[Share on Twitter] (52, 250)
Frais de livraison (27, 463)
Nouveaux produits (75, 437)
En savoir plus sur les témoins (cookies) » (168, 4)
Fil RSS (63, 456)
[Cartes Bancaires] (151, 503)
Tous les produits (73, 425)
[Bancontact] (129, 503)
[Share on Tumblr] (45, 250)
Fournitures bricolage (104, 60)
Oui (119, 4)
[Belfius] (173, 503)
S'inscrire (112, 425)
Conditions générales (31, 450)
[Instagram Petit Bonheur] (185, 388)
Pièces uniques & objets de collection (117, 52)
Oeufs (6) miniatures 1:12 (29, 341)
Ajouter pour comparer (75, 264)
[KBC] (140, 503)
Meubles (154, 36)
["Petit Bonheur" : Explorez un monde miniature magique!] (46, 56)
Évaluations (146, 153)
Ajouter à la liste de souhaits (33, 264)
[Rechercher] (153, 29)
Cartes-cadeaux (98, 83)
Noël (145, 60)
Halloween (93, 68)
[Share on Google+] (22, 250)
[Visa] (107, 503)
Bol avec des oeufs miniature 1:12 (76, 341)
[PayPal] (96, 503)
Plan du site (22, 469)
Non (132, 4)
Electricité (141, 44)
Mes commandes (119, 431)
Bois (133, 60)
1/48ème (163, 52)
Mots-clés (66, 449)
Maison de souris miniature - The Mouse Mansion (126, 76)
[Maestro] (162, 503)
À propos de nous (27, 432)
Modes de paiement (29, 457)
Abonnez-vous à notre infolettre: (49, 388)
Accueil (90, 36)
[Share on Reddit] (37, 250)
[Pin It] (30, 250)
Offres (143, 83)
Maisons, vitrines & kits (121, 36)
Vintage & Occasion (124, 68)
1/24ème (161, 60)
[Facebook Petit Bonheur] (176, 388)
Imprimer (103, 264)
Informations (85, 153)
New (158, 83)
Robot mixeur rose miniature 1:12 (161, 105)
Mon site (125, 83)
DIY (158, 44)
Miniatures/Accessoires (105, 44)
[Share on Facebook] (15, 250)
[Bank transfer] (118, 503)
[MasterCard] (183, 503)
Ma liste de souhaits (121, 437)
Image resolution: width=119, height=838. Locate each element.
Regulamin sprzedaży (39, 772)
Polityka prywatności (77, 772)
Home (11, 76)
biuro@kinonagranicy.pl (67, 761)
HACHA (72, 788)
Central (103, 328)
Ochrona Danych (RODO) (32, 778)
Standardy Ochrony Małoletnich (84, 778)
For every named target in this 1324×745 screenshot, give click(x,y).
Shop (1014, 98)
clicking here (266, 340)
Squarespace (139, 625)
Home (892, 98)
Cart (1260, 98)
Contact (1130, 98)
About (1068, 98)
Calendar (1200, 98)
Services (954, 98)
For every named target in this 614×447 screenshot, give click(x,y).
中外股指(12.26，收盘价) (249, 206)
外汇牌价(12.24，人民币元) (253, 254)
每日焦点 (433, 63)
***
*GIVEN TASK*: Quote the lines exactly, starting with the line that contains "Nouveaux produits (75, 437)" and going on through the line that contains "[Instagram Petit Bonheur] (185, 388)", and give nothing else.

*RESULT*:
Nouveaux produits (75, 437)
En savoir plus sur les témoins (cookies) » (168, 4)
Fil RSS (63, 456)
[Cartes Bancaires] (151, 503)
Tous les produits (73, 425)
[Bancontact] (129, 503)
[Share on Tumblr] (45, 250)
Fournitures bricolage (104, 60)
Oui (119, 4)
[Belfius] (173, 503)
S'inscrire (112, 425)
Conditions générales (31, 450)
[Instagram Petit Bonheur] (185, 388)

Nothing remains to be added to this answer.